Pixel coordinate grounding data:

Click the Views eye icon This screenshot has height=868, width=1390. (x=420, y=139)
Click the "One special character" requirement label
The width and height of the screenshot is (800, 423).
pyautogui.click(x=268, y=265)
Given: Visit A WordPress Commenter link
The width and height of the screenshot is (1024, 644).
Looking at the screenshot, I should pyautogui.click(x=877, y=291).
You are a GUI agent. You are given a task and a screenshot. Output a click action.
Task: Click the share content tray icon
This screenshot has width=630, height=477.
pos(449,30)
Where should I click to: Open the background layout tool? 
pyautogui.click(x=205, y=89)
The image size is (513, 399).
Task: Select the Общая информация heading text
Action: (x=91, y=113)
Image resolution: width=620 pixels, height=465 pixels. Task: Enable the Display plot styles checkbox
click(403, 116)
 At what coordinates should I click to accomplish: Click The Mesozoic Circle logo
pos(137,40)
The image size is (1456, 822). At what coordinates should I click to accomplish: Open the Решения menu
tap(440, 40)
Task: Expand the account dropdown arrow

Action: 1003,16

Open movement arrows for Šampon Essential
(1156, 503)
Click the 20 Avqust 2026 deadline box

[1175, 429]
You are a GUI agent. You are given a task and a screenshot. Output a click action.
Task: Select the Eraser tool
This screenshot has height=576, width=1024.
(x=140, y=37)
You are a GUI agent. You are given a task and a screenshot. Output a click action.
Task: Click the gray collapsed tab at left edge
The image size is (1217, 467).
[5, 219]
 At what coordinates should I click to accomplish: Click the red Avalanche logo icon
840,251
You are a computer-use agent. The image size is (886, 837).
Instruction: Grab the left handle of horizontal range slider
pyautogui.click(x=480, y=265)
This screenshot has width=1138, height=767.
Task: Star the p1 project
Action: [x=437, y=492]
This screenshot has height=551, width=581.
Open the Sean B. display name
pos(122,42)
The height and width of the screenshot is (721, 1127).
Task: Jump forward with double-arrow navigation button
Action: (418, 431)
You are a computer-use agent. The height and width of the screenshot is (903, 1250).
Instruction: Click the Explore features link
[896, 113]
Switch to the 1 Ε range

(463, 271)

Exercise objective: Render every record verbatim. Nothing should be left out.

Your response:
Click the Views eye icon This screenshot has height=868, width=1390. (x=420, y=139)
Click the "One special character" requirement label
The width and height of the screenshot is (800, 423).
pyautogui.click(x=268, y=265)
Given: Visit A WordPress Commenter link
The width and height of the screenshot is (1024, 644).
Looking at the screenshot, I should pyautogui.click(x=877, y=291).
You are a GUI agent. You are given a task and a screenshot. Output a click action.
Task: Click the share content tray icon
This screenshot has width=630, height=477.
pos(449,30)
Where should I click to: Open the background layout tool? 
pyautogui.click(x=205, y=89)
The image size is (513, 399).
Task: Select the Общая информация heading text
Action: (x=91, y=113)
Image resolution: width=620 pixels, height=465 pixels. Task: Enable the Display plot styles checkbox
click(403, 116)
 At what coordinates should I click to accomplish: Click The Mesozoic Circle logo
pos(137,40)
The image size is (1456, 822). At what coordinates should I click to accomplish: Open the Решения menu
tap(440, 40)
Task: Expand the account dropdown arrow

Action: 1003,16

Open movement arrows for Šampon Essential
(1156, 503)
Click the 20 Avqust 2026 deadline box

[1175, 429]
You are a GUI agent. You are given a task and a screenshot. Output a click action.
Task: Select the Eraser tool
This screenshot has height=576, width=1024.
(x=140, y=37)
You are a GUI agent. You are given a task and a screenshot. Output a click action.
Task: Click the gray collapsed tab at left edge
The image size is (1217, 467).
[5, 219]
 At what coordinates should I click to accomplish: Click the red Avalanche logo icon
840,251
You are a computer-use agent. The image size is (886, 837).
Instruction: Grab the left handle of horizontal range slider
pyautogui.click(x=480, y=265)
This screenshot has width=1138, height=767.
Task: Star the p1 project
Action: [x=437, y=492]
This screenshot has height=551, width=581.
Open the Sean B. display name
pos(122,42)
The height and width of the screenshot is (721, 1127).
Task: Jump forward with double-arrow navigation button
Action: (418, 431)
You are a computer-use agent. The height and width of the screenshot is (903, 1250).
Instruction: Click the Explore features link
[896, 113]
Switch to the 1 Ε range

(463, 271)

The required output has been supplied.